Data extracts below:

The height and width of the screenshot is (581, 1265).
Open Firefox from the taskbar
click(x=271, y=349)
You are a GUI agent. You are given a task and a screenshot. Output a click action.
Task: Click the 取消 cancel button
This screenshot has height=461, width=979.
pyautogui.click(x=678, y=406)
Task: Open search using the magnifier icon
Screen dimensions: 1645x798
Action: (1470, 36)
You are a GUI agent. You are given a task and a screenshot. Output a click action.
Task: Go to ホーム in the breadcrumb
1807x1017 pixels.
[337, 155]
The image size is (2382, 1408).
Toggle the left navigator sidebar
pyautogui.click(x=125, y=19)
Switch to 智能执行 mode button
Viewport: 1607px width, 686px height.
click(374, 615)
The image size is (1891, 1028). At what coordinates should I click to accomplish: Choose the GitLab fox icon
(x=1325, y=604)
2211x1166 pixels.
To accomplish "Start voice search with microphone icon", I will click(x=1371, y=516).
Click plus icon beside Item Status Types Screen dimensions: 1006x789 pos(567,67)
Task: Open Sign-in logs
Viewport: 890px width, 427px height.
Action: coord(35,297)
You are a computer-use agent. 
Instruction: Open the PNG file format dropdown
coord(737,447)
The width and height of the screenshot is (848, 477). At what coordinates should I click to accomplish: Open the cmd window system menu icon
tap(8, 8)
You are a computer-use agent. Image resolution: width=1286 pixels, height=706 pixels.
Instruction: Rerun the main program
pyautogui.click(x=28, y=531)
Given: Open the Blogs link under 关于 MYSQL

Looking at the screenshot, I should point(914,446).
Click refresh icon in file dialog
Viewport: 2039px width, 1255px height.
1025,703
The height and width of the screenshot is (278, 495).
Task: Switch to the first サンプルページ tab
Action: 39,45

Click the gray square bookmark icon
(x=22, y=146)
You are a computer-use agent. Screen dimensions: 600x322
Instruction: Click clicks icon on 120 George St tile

End of Data extracts.

◆ Activity ◆
All the records above need to be restated exactly, line by line.

◆ Reply to the exercise ◆
The height and width of the screenshot is (581, 1265).
Open Firefox from the taskbar
click(x=271, y=349)
You are a GUI agent. You are given a task and a screenshot. Output a click action.
Task: Click the 取消 cancel button
This screenshot has height=461, width=979.
pyautogui.click(x=678, y=406)
Task: Open search using the magnifier icon
Screen dimensions: 1645x798
Action: (1470, 36)
You are a GUI agent. You are given a task and a screenshot. Output a click action.
Task: Go to ホーム in the breadcrumb
1807x1017 pixels.
[337, 155]
The image size is (2382, 1408).
Toggle the left navigator sidebar
pyautogui.click(x=125, y=19)
Switch to 智能执行 mode button
Viewport: 1607px width, 686px height.
click(374, 615)
The image size is (1891, 1028). At what coordinates should I click to accomplish: Choose the GitLab fox icon
(x=1325, y=604)
2211x1166 pixels.
To accomplish "Start voice search with microphone icon", I will click(x=1371, y=516).
Click plus icon beside Item Status Types Screen dimensions: 1006x789 pos(567,67)
Task: Open Sign-in logs
Viewport: 890px width, 427px height.
Action: coord(35,297)
You are a computer-use agent. 
Instruction: Open the PNG file format dropdown
coord(737,447)
The width and height of the screenshot is (848, 477). At what coordinates should I click to accomplish: Open the cmd window system menu icon
tap(8, 8)
You are a computer-use agent. Image resolution: width=1286 pixels, height=706 pixels.
Instruction: Rerun the main program
pyautogui.click(x=28, y=531)
Given: Open the Blogs link under 关于 MYSQL

Looking at the screenshot, I should point(914,446).
Click refresh icon in file dialog
Viewport: 2039px width, 1255px height.
1025,703
The height and width of the screenshot is (278, 495).
Task: Switch to the first サンプルページ tab
Action: 39,45

Click the gray square bookmark icon
(x=22, y=146)
You are a computer-use agent. Screen dimensions: 600x322
Instruction: Click clicks icon on 120 George St tile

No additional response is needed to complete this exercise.